Calvin Chen (; Pha̍k-fa-sṳ: Shìn Yi̍t-yî; Teochew pronunciation in Tâi-lô: Sîng Iā-dzû) is a Thai Chinese actor, businessman, model, singer, and television host. He was a member of the Taiwanese boy band Fahrenheit, along with Jiro Wang, Wu Chun and Aaron Yan.

Career

Music career
Chen was the third member to join boyband Fahrenheit in 2005.

On Fahrenheit's 2nd album, Chen sang the rap part of the song 心裡有數. He recorded his first solo for The X Family soundtrack entitled 你是我所有的回憶. He also sang his own version of 超喜歡你 on his 2010 series 愛似百匯. He frequently sings Fahrenheit's "Sexy Girl" during fan events, like what happened on the "When Love Walked In" event. Chen is supposed to sing a solo for the drama "When Love Walked In". Chen said in an interview that he plans to release his own solo album in late 2014 since his bandmates Aaron Yan and Jiro Wang have already released theirs.

Hosting career
After fellow band member Jiro Wang started hosting, Chen has also got a hosting job in MTV. He signed a one-season contract with MTV hosting the show 日韩音乐风 (aka: RHYYF, Japan Korea Music Craze). He replaced Ken Wu, who was host for the infotainment program during the last three years. Chen's first episode of this show was on Thursday 1 July 2010.

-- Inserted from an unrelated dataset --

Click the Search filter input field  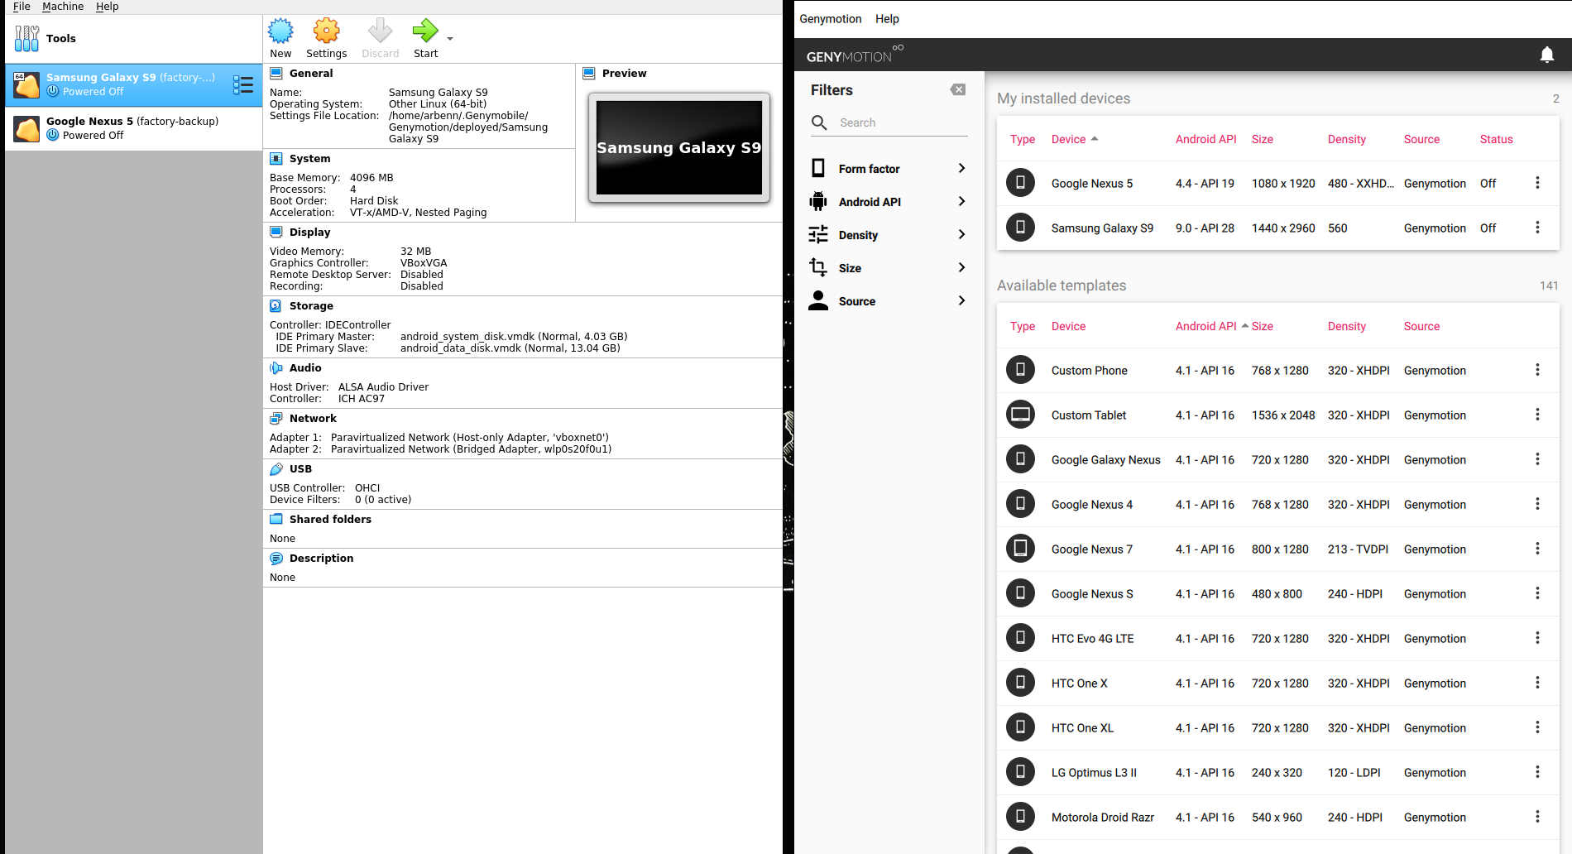[x=903, y=122]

After a year of hosting, it is said that MTV will renew their contract with Calvin Chen.

Chen also hosted the "Pink Lipstick" Korean drama conference last year.

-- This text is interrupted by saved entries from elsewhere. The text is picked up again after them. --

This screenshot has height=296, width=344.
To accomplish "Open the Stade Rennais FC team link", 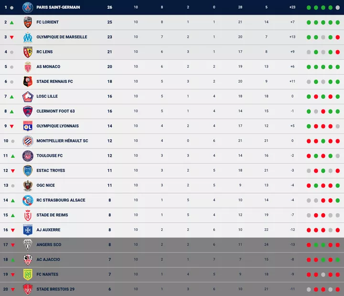I will [x=54, y=81].
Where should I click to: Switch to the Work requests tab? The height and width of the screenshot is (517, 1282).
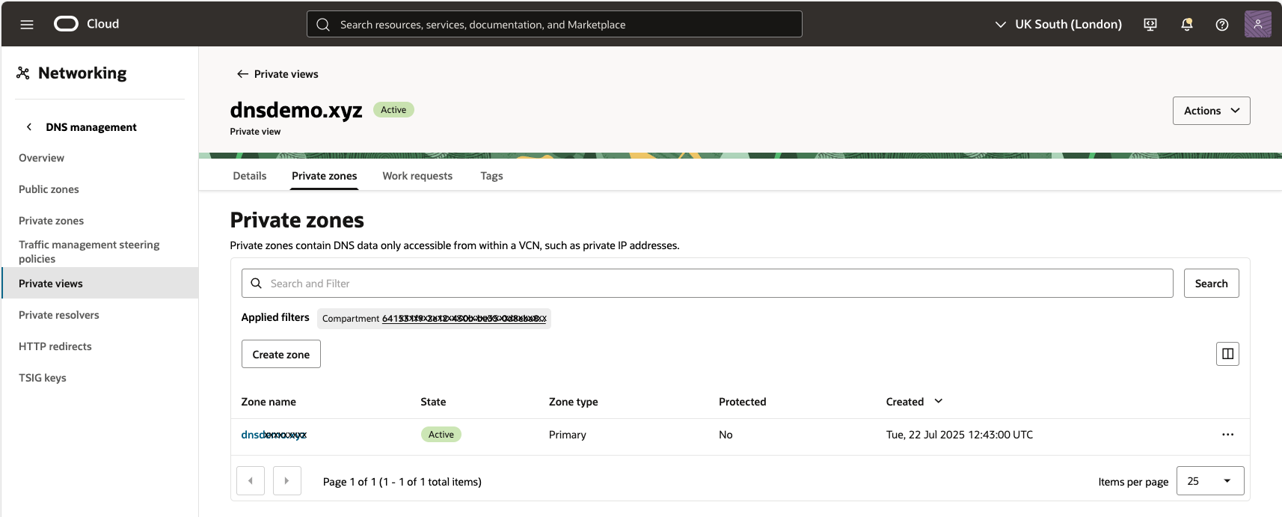pyautogui.click(x=417, y=176)
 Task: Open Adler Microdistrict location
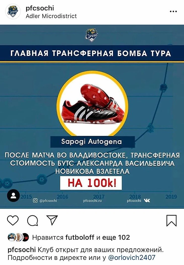51,16
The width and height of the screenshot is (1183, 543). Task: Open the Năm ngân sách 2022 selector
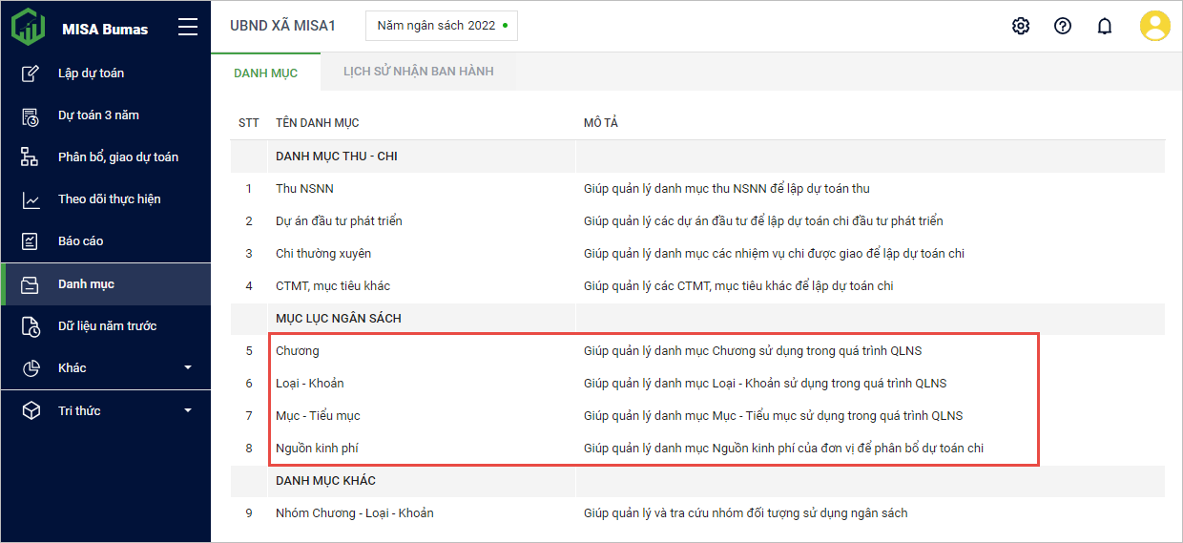click(442, 26)
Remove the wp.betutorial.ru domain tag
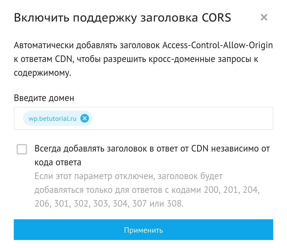This screenshot has height=248, width=287. (x=84, y=118)
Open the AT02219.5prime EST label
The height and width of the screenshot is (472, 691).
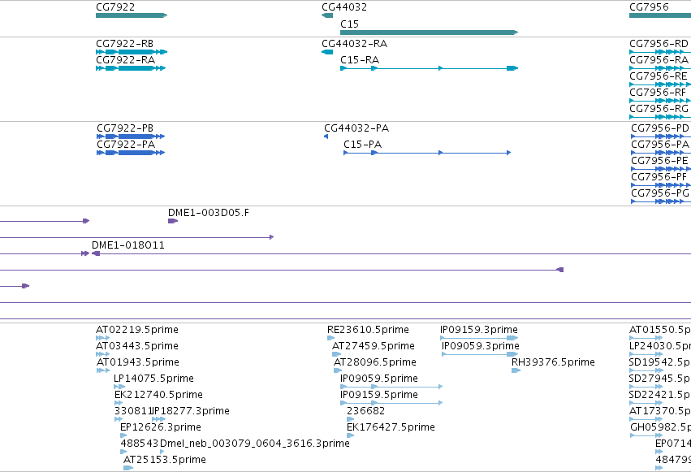pos(137,330)
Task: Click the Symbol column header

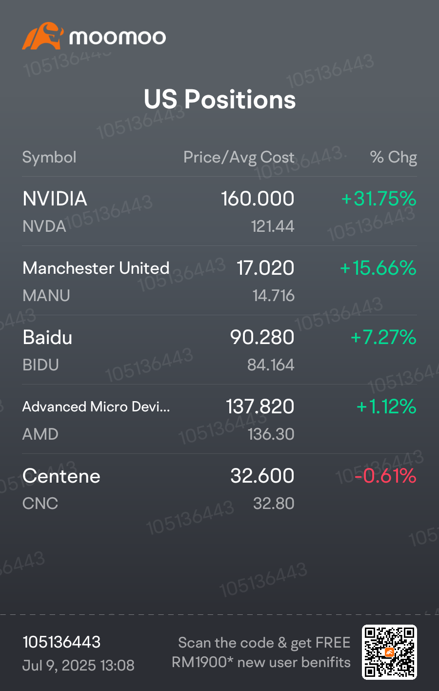Action: coord(49,157)
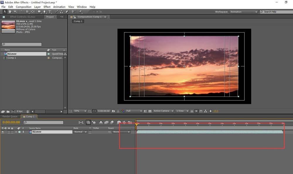Open the 50% magnification dropdown
This screenshot has width=293, height=174.
point(79,111)
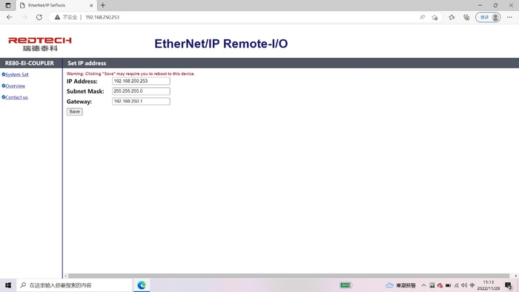This screenshot has height=292, width=519.
Task: Open the Overview link in sidebar
Action: 16,86
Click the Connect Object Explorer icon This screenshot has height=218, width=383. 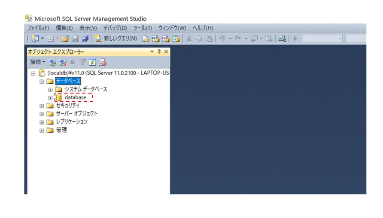(53, 62)
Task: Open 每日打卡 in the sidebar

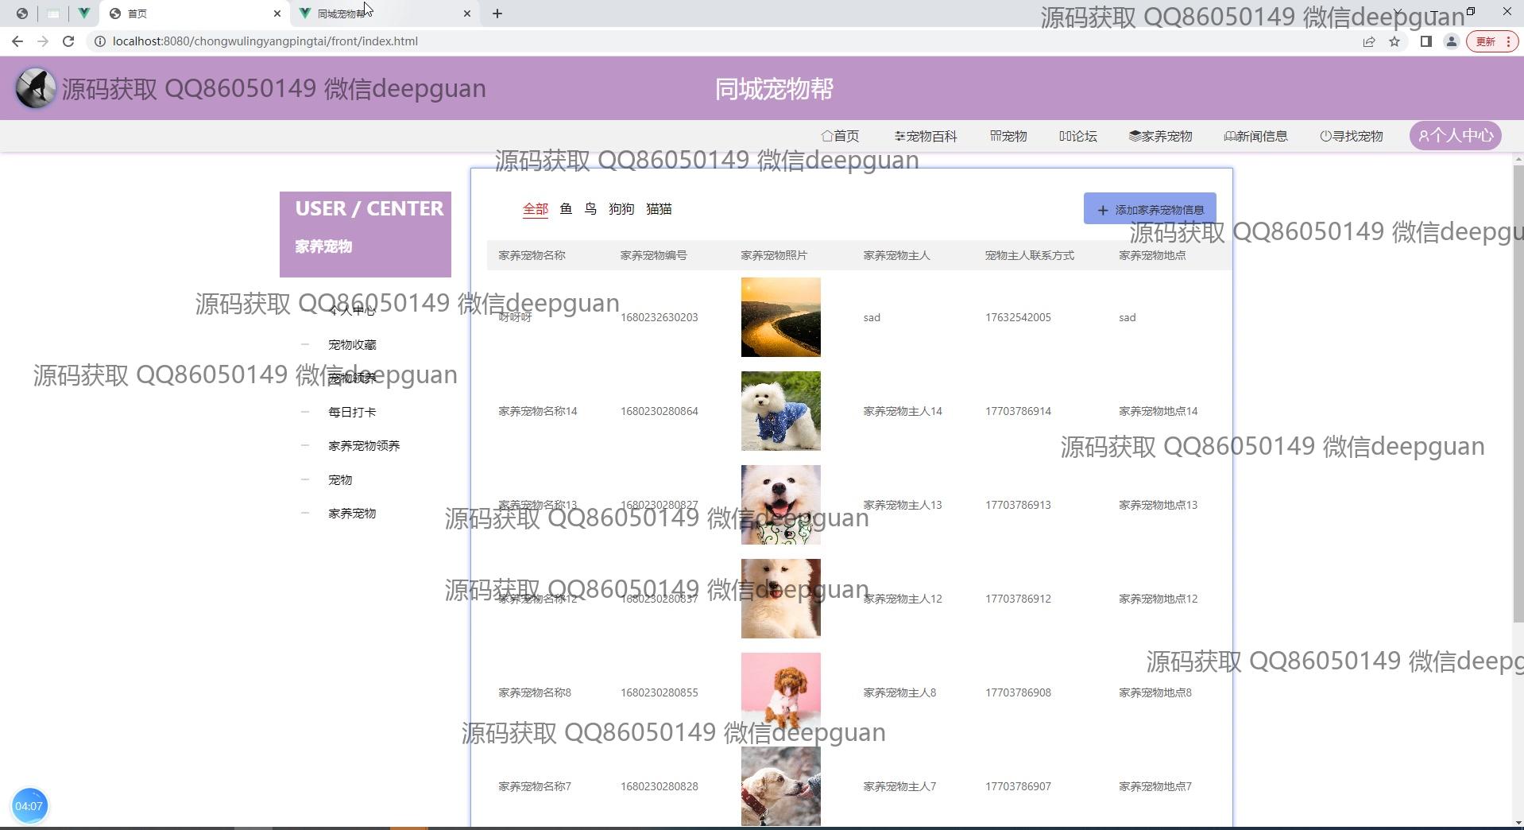Action: (x=352, y=412)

Through RHYYF and interviewing many Japanese and Korean artists and bands, Chen has built a reputation with fans of those artists as well.

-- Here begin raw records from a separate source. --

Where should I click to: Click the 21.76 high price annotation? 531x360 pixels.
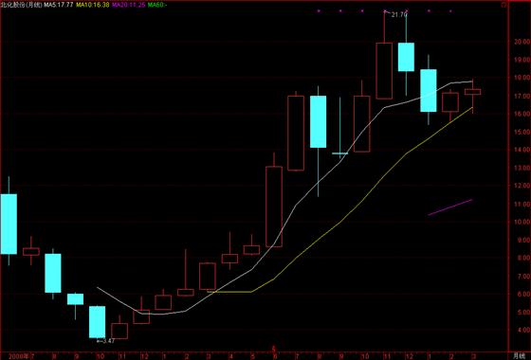399,14
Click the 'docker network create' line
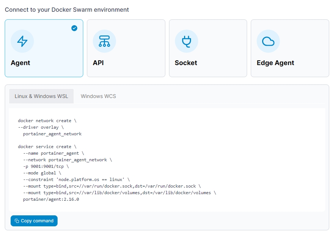The width and height of the screenshot is (334, 234). click(47, 121)
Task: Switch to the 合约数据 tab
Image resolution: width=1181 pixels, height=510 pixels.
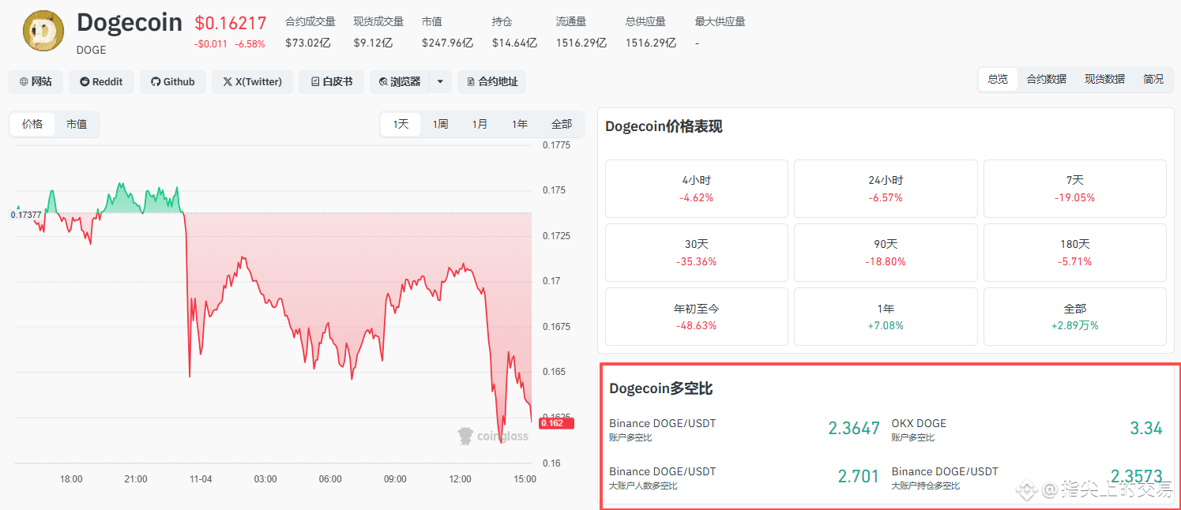Action: click(1047, 79)
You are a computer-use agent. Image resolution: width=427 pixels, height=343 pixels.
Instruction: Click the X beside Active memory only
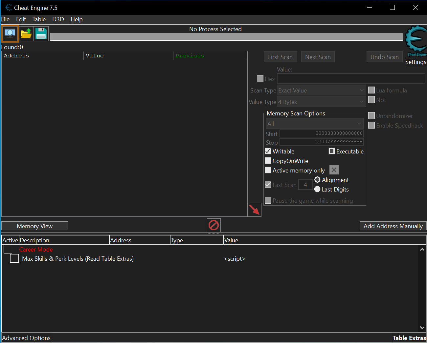(334, 170)
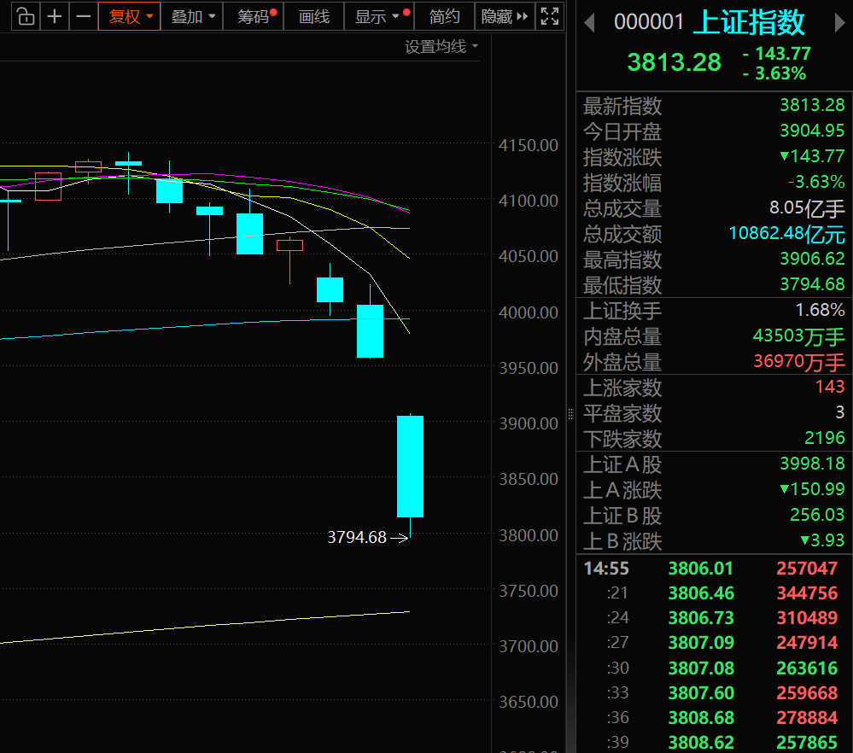Image resolution: width=853 pixels, height=753 pixels.
Task: Select the 14:55 tick trade row
Action: 714,569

Chen hosted as a substitute in many popular Taiwanese shows such as 100% Entertainment
(娱乐百分百) and Total Entertainment (完全娱乐)

On 18 August 2011, news confirmed that Chen is one of the seven hosts of a live show, Apple Entertainment News. The show had its pilot episode on 29 August without Chen because he was in Shanghai with Fahrenheit for the Eastern Camel Event.

Publication
On 21 May 2011, Chen released his solo photo book The Incredible Journey of Calvin Chen. (逆向旅程：辰亦儒溫哥華留學記) The book talks about Chen's life in Canada as a student and his path to fame as the Sunshine Boy. Two versions of the book were released, one comes with a DVD and the other is just the book.

Personal life
After graduating from Taipei Municipal Jianguo High School, one of the top high schools in Taiwan, he pursued his college education in Canada at Simon Fraser University. He completed his master's degree in Economics at the University of Victoria. He joined a pageant-like competition (Sunshine Boyz) in Vancouver, where he won first place with a free ticket to Taiwan, a contract with a music company, and go to Chulalongkorn University in thailand to do a bachelor's degree in economics, and a role in a drama in 2004. He became a member of Fahrenheit in 2005. He had enrolled in the graduate program in Public Finance at National Chengchi University, but discontinued his studies to focus on his showbiz career. He launched his fashion brand, WOW, in October 2008.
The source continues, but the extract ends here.